Our memories are funny things, aren’t they?
Some things we remember with an almost film-like quality, others are half formed and still others are fragmented snatches of time stitched together.
As I’ve been writing, I’ve been faced with huge gaping holes in my memory. Some of those holes are the natural ones of growing older and not needing to retain every experience in minute detail; others are empty because I was empty.
Marya Hornbacher writes:
“Madness strips you of memory and leaves you scrabbling around on the floor of your brain for the snatches and snippets of what happened, what was said, and when.”
The times when I was most unwell, I remember the least clearly; it is partly an act of grace that I can’t recall the agony, but I’ve always found it unsettling.
As I’ve been writing about those days, I’ve read old diaries and I’ve called on those who walked with me through the darkness to help me remember.

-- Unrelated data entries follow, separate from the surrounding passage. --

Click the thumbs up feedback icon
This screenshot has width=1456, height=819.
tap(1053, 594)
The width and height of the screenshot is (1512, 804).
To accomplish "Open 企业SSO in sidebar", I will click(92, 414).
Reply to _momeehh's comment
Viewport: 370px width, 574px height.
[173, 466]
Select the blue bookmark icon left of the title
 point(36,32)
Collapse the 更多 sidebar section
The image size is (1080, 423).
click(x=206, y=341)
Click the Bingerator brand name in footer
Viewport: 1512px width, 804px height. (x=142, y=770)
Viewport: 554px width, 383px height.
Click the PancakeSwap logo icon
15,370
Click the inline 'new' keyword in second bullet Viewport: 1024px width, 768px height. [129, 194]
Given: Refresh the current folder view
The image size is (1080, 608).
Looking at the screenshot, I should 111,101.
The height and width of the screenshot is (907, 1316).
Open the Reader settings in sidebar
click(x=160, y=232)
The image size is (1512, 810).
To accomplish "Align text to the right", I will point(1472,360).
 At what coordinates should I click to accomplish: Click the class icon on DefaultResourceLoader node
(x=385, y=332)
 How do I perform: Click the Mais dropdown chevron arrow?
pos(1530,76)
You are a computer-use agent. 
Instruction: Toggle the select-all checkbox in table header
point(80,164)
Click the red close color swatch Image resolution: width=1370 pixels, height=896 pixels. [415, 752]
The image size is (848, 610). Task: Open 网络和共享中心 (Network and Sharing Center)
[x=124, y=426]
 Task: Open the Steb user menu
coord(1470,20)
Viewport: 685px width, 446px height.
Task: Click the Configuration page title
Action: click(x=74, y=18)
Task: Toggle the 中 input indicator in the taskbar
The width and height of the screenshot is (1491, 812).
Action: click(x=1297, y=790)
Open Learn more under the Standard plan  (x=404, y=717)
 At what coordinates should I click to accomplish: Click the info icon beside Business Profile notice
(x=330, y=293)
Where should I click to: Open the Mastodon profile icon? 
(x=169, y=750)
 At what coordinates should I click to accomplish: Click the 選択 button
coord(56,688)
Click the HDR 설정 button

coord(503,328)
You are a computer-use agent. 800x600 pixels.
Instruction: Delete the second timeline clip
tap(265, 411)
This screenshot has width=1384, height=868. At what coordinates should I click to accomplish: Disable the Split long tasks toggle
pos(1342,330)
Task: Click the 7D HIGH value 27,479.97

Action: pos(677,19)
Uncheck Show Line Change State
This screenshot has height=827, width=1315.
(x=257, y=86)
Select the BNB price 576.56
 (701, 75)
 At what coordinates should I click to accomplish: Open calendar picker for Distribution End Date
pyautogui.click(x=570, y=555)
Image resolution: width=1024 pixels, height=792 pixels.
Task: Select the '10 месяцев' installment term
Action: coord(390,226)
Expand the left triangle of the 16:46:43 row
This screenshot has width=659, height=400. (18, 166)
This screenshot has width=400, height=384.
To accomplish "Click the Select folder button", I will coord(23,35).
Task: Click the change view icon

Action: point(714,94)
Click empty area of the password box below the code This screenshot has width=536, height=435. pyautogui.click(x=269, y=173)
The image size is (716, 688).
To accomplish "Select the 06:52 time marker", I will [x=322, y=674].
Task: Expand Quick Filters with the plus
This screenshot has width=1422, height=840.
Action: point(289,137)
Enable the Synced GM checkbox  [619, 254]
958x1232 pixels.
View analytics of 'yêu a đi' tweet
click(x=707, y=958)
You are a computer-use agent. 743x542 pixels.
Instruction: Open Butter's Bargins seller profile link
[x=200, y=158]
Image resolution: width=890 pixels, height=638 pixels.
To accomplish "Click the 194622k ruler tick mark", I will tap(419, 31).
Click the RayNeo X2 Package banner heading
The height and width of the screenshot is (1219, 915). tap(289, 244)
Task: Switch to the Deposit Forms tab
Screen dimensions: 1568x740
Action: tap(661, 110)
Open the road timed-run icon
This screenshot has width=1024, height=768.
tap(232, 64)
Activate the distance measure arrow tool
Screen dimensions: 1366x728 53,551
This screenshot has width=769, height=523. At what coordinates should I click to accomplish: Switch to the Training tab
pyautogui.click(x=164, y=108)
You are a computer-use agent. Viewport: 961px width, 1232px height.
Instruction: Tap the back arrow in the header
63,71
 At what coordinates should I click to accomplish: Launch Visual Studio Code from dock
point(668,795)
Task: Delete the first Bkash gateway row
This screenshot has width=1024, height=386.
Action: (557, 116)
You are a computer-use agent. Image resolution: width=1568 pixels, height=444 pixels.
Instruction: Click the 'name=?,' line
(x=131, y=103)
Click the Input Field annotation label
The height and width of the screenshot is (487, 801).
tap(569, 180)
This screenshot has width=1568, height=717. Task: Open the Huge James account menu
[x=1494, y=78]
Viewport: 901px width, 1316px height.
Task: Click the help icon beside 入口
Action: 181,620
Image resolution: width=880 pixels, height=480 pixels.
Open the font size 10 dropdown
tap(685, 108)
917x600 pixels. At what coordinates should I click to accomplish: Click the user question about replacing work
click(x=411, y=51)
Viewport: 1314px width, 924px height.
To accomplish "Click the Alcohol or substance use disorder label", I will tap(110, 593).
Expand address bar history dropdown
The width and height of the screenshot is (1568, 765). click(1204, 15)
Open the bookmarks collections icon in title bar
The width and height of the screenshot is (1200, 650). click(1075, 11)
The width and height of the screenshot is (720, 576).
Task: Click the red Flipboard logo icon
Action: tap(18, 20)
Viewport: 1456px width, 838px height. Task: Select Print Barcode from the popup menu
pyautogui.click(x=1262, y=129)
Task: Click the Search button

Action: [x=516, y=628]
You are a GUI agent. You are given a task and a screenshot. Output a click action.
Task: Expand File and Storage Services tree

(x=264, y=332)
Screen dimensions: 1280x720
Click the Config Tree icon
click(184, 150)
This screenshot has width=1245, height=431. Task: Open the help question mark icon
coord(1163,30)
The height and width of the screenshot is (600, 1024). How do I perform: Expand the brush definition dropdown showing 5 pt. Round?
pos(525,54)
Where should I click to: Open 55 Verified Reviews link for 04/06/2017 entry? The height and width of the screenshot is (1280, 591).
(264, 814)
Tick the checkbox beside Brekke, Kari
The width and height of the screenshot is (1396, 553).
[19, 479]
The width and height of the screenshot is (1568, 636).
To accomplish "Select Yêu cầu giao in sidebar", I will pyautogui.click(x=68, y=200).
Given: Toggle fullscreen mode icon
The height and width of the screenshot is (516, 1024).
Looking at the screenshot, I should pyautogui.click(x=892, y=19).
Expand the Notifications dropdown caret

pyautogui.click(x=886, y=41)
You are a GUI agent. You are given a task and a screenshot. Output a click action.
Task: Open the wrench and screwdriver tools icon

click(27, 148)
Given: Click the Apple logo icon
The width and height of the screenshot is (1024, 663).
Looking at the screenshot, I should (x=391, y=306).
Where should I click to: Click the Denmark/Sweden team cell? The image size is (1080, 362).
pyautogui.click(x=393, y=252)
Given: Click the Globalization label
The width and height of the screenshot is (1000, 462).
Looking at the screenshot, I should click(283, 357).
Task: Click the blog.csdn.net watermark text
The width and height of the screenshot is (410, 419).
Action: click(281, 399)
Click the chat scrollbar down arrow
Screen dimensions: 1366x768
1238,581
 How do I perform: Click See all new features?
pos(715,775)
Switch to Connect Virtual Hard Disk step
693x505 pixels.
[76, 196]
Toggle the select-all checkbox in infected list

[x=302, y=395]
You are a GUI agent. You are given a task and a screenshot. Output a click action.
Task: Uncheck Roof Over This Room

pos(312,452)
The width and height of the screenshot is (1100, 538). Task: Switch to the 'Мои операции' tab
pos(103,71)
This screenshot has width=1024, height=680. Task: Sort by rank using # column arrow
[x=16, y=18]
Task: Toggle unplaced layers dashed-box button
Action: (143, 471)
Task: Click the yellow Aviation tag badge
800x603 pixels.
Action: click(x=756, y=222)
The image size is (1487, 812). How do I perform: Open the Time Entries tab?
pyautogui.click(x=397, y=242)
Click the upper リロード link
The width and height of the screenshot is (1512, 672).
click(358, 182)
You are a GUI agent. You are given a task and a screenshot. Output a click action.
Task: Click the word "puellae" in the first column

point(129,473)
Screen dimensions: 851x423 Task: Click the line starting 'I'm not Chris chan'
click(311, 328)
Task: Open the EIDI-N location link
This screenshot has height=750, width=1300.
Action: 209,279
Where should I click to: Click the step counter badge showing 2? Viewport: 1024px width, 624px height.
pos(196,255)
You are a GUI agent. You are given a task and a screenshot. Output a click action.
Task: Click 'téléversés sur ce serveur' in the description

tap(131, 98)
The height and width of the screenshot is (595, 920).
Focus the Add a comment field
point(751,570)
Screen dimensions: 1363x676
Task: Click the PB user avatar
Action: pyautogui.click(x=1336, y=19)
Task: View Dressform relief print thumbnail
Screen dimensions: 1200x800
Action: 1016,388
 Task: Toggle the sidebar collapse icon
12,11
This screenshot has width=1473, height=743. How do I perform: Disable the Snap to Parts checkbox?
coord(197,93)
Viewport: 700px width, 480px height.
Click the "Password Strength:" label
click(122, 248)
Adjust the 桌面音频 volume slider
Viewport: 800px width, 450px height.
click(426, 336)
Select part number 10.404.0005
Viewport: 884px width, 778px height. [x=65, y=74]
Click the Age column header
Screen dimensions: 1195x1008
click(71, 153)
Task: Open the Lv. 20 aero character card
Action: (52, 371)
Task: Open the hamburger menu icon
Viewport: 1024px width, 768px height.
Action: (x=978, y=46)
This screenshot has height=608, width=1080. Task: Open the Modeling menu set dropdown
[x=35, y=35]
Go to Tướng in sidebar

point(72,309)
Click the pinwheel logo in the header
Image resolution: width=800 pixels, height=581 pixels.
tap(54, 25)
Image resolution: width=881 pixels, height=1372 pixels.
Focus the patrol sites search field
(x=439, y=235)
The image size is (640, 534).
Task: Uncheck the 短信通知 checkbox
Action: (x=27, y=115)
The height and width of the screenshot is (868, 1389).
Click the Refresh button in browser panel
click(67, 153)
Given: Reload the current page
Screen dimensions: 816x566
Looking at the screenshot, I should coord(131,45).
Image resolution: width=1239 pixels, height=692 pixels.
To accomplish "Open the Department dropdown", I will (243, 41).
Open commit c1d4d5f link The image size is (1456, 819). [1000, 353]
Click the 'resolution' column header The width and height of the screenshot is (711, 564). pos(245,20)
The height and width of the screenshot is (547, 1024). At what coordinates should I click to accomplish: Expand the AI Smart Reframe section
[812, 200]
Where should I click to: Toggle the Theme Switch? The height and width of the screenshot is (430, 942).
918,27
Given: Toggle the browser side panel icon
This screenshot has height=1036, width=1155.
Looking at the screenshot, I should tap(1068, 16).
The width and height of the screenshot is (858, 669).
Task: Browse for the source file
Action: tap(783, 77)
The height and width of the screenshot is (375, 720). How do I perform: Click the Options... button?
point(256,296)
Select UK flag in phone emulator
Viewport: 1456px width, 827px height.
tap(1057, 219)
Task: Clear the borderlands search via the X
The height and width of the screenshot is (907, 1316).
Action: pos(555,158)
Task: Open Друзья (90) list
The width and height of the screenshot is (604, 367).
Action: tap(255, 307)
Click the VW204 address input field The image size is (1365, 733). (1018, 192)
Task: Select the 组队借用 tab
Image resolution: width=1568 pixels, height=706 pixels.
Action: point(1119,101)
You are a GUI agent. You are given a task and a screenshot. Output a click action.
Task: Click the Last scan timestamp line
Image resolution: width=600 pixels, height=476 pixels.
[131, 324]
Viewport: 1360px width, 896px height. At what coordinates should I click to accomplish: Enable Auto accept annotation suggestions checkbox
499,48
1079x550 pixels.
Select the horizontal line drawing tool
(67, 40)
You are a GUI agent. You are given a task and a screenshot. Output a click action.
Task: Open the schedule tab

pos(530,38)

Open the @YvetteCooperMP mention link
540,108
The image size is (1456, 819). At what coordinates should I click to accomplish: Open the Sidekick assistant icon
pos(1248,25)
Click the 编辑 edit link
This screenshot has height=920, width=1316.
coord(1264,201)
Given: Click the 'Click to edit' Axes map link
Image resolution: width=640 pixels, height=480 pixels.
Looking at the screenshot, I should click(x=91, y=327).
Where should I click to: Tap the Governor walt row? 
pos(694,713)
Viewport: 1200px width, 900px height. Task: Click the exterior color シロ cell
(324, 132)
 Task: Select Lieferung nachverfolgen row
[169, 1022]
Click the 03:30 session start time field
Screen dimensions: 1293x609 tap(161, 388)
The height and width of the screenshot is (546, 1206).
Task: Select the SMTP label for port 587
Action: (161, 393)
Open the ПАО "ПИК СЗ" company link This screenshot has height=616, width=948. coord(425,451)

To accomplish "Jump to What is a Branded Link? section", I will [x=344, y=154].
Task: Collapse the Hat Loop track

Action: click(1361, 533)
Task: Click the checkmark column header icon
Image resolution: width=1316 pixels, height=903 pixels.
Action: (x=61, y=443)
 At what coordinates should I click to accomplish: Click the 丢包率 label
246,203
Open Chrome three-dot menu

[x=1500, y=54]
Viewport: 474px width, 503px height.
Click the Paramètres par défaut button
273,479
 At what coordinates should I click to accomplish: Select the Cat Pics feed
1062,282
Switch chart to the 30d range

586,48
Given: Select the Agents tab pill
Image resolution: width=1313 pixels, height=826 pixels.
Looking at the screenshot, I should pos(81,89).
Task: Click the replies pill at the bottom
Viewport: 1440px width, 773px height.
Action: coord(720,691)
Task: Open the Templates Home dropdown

They too have gaps – I had probably underestimated quite how painful it was for them to watch my fight – but they have helped me sketch out the bare bones of who I was and how I was during those times.
The piecing together of others recollections has helped me enormously; not only in writing the book, but in understanding my own story of which I’ve only had half-written chapters and enabled me to see the grace of God more clearly than I ever have before.
Frederick Buechner writes:
“It is through memory that we are able to reclaim much of our lives that we have long since written off by finding that in everything that has happened to us over the years God was offering us possibilities of new life and healing which, though we may have missed them at the time, we can still chose and be brought to life by and healed by all these years later.”
In hearing others’ recollections and beginning to understand who I was during those years, it’s shown me not only the gift of the amazing people God placed around me, but how He worked through them to show me more of His mercy and grace.
It turns out, God writes a more beautiful story that we could ever imagine.